Document extract:
========
Private equity heavyweights including CVC, KKR, Ardian and Hillhouse Investment have reportedly been approached, with market sources suggesting a valuation multiple of around 12x EBITDA. A sale would mark a substantial return for Blackstone, capping a seven-year hold period and aligning with broader signs of revival in M&A activity.

Backdrop is far from stable

Last week, markets were jolted by confirmation that President Trump intends to pursue a renewed global tariffs agenda. The resulting investor anxiety caused Blackstone’s share price to fall 15% and prompted questions about the firm’s exposure to cyclical sectors—particularly across its European portfolio, which accounts for roughly a quarter of its $1.2 trillion in assets under management.

A significant share of these holdings sits within Blackstone Property Partners Europe (BPPE), whose €100 billion real estate portfolio is diversified across hotels, retail, and leisure. 

While tariffs do not directly impact property, the broader macroeconomic disruption is likely to affect consumer-facing businesses. Clarion’s reliance on corporate travel and global participation in live events reflects this fragility. Sources close to the matter suggest that Blackstone may be re-evaluating its European investment strategy.

Cirsa, the Spanish gambling and leisure group acquired for €2bn in 2018, had been positioned for a 2024 IPO. However, that listing is now shelved, with investment banks including Morgan Stanley and Barclays recommending a postponement. A private sale is reportedly back under consideration.
========
Records supplied:

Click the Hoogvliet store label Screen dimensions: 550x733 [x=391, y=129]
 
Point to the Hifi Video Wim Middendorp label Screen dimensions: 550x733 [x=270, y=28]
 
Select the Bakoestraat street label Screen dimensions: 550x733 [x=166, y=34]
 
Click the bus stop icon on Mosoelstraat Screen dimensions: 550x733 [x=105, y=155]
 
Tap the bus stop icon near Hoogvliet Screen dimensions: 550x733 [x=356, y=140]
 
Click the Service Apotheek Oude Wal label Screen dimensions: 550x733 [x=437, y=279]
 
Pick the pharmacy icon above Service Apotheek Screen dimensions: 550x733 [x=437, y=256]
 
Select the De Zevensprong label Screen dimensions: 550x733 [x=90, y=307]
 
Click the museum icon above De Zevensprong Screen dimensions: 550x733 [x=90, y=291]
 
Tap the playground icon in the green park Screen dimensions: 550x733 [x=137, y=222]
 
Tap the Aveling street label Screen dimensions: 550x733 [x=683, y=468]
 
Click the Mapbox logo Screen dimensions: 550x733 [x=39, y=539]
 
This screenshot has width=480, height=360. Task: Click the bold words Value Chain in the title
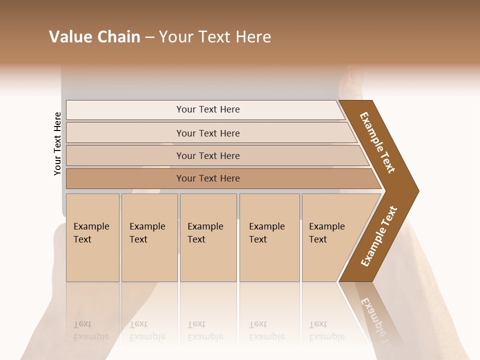(x=94, y=37)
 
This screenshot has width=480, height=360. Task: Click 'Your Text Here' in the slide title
(x=215, y=37)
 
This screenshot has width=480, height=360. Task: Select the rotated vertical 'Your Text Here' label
(x=58, y=144)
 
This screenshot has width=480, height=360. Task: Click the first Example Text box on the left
(x=92, y=238)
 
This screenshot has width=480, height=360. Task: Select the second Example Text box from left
(x=150, y=238)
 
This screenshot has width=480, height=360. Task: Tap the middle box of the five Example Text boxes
(x=208, y=238)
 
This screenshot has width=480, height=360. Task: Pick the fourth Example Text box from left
(x=270, y=238)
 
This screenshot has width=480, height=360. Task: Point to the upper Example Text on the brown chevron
(x=378, y=142)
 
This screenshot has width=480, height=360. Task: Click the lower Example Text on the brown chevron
(x=379, y=236)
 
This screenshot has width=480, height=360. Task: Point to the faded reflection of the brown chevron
(x=375, y=315)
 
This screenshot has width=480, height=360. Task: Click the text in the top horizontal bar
(x=208, y=110)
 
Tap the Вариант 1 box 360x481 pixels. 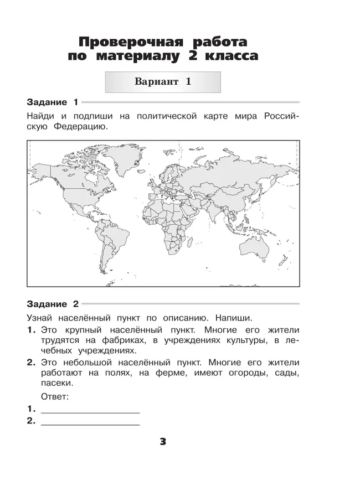pyautogui.click(x=163, y=81)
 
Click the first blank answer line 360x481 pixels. pyautogui.click(x=90, y=411)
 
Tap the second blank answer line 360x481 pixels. pyautogui.click(x=90, y=423)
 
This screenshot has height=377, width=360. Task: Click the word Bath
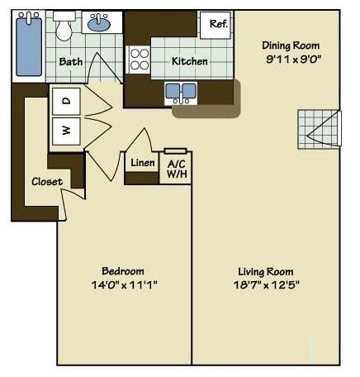point(70,61)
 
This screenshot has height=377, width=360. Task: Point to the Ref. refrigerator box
point(218,24)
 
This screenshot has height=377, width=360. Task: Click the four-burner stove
point(139,60)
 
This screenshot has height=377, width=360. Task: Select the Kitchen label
point(189,61)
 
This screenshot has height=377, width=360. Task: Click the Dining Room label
point(290,45)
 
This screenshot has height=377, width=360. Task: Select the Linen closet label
point(142,163)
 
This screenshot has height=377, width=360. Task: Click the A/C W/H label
point(176,169)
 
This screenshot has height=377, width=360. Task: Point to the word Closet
point(47,182)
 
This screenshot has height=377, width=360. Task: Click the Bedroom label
point(123,271)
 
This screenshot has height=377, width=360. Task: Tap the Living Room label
point(265,271)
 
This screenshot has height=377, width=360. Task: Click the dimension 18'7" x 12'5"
point(265,285)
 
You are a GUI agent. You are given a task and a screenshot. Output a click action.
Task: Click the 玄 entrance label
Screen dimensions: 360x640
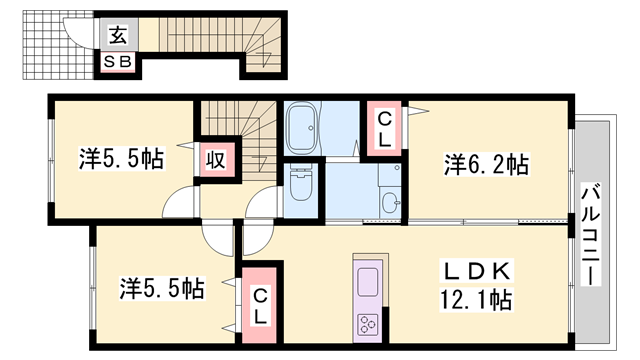(x=118, y=36)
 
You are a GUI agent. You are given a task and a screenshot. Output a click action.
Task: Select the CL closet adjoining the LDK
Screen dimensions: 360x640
(x=258, y=304)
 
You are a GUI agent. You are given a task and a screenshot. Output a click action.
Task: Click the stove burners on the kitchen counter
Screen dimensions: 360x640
(x=366, y=323)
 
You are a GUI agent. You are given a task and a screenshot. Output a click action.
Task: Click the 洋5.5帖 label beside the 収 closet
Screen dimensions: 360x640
(x=122, y=158)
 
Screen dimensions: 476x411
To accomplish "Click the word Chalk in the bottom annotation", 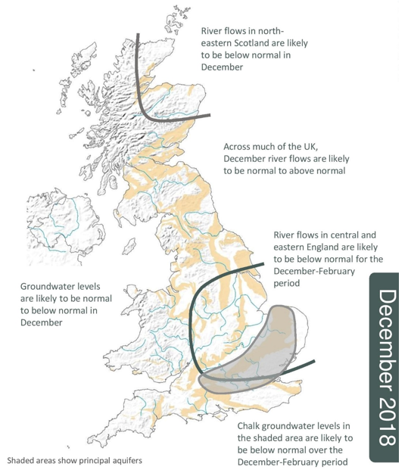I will tap(251, 426).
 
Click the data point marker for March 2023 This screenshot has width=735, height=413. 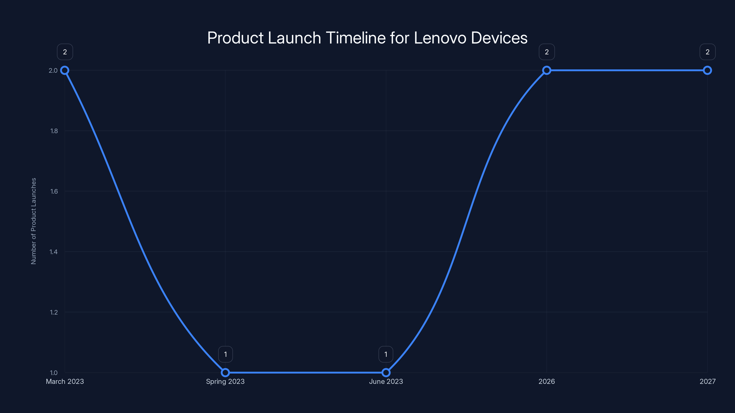(65, 70)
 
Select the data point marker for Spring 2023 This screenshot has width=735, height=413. (225, 373)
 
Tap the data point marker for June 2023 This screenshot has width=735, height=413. (386, 373)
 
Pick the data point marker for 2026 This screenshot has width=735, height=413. (547, 70)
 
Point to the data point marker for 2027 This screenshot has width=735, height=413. (707, 70)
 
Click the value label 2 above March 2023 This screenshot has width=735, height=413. (65, 52)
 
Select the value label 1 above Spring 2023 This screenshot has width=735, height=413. (225, 354)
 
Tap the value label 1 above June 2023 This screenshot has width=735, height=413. (386, 354)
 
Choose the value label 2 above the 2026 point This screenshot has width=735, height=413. (547, 52)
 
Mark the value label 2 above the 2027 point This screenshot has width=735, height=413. (707, 52)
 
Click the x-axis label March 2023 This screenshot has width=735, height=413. (65, 381)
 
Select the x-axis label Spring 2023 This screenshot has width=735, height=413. (225, 381)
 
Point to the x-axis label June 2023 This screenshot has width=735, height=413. (386, 381)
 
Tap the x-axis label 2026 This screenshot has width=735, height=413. (547, 381)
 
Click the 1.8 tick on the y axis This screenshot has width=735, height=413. (54, 131)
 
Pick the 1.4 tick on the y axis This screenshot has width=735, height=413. (54, 252)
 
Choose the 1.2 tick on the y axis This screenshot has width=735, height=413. (54, 312)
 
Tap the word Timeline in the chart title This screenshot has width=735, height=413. (356, 38)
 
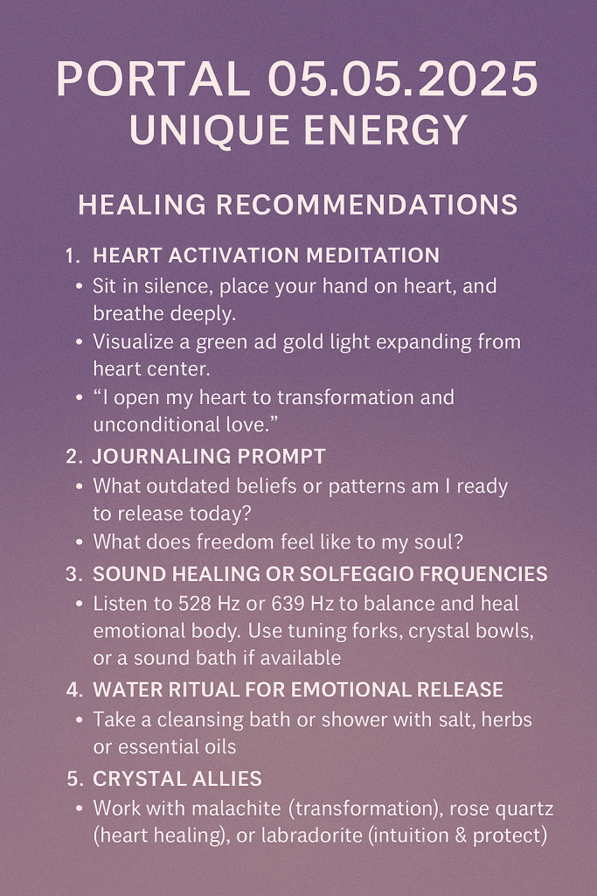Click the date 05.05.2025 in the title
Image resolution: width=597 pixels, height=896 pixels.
pyautogui.click(x=402, y=79)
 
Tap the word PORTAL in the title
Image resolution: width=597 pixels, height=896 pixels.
pyautogui.click(x=154, y=79)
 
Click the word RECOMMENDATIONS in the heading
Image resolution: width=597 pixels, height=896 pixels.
pyautogui.click(x=367, y=205)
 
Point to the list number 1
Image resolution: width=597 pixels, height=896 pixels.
pyautogui.click(x=73, y=256)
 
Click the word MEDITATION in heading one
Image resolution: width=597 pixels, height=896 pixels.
pyautogui.click(x=372, y=256)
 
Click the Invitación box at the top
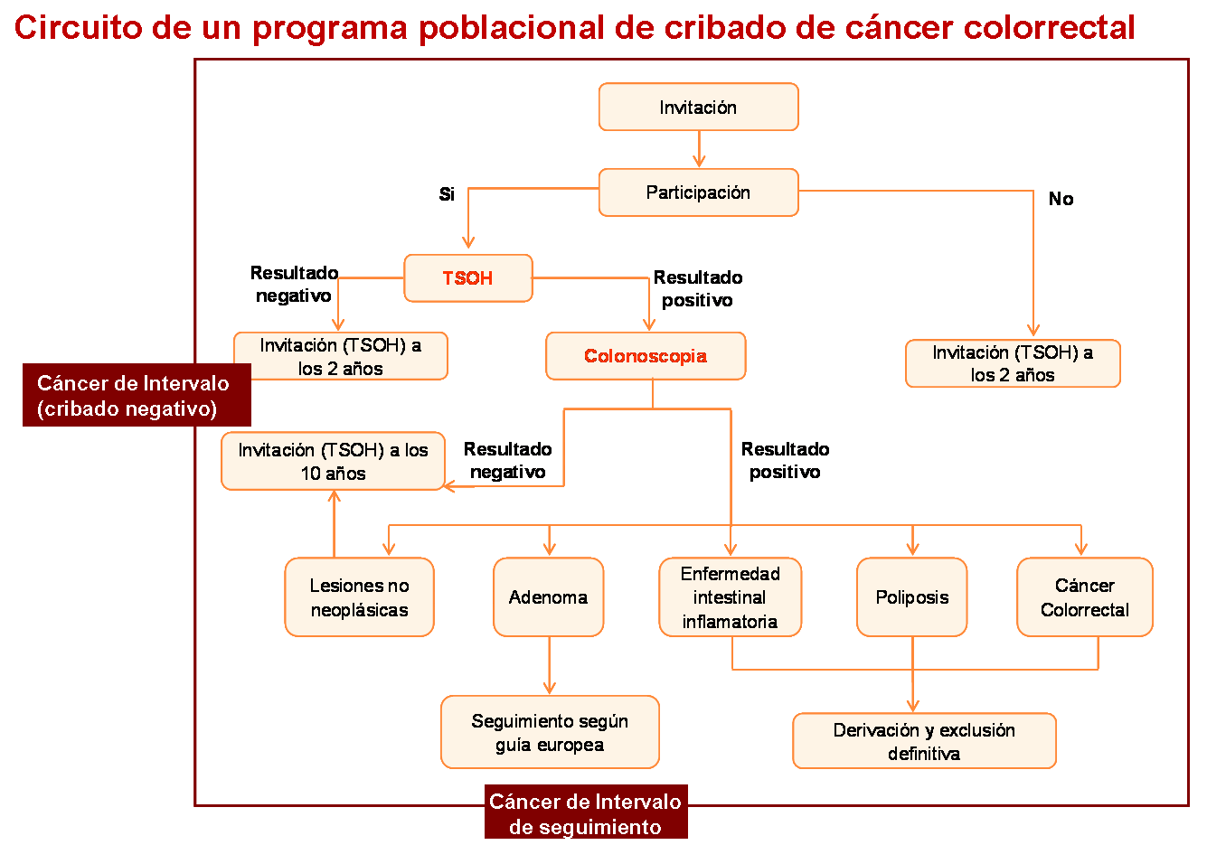pyautogui.click(x=698, y=107)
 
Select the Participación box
pyautogui.click(x=698, y=192)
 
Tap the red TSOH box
pyautogui.click(x=468, y=277)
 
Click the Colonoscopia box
pyautogui.click(x=646, y=355)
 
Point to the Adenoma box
pyautogui.click(x=549, y=596)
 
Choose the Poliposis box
pyautogui.click(x=911, y=596)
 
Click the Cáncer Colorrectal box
pyautogui.click(x=1085, y=596)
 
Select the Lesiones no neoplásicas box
pyautogui.click(x=360, y=596)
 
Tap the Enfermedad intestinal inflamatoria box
pyautogui.click(x=731, y=596)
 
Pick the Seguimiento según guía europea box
pyautogui.click(x=550, y=732)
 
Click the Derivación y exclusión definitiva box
pyautogui.click(x=924, y=740)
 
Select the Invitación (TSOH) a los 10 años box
pyautogui.click(x=333, y=461)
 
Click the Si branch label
pyautogui.click(x=447, y=194)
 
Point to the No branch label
pyautogui.click(x=1061, y=199)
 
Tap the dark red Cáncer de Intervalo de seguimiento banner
pyautogui.click(x=586, y=812)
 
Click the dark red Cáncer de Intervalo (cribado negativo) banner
pyautogui.click(x=137, y=395)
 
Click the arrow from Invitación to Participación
pyautogui.click(x=699, y=149)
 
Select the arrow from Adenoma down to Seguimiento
pyautogui.click(x=549, y=666)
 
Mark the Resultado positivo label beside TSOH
pyautogui.click(x=698, y=288)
========
Actions to take:
- A) In the Blackstone article, why did Blackstone's share price fall 15%? Answer in one to three sentences.
- B) Carry on the Blackstone article from the point where it stops.
The entries have nothing to do with this work.

Answers to the exercise:
- A) Markets were jolted by confirmation that President Trump intends to pursue a renewed global tariffs agenda. The investor anxiety that followed drove Blackstone's share price down 15%.

- B)
Meanwhile, Blackstone’s €1.3bn capitalisation of Romanian digital betting firm Superbet earlier this year underscores its continued bet on regulated online gambling across Central and Eastern Europe. However, even growth assets are now subject to shifting valuations and increasing market headwinds.

Clarion’s own fate reflects these challenges. Though a 2024 valuation reached £2.4 billion, and plans for a public exit had been discussed, Blackstone now appears focused on a direct sale. The firm faces similar decisions across other assets as IPO windows tighten and investor sentiment cools.

President and COO Jonathan Gray has cautioned against “knee-jerk reactions” to geopolitical noise. In a recent investor call, he emphasised that volatility often opens up disciplined opportunities for long-term capital.

However, few at Blackstone would dispute that its European assets, particularly those tied to discretionary consumer spending, are under increasing scrutiny.

While the M&A market shows signs of thawing, the aftershocks of tariff policy, inflation concerns, and a fragile global recovery continue to complicate exit strategies. The outcome of Clarion’s sale may well serve as a bellwether for Blackstone’s ability to navigate this new era of asset revaluation.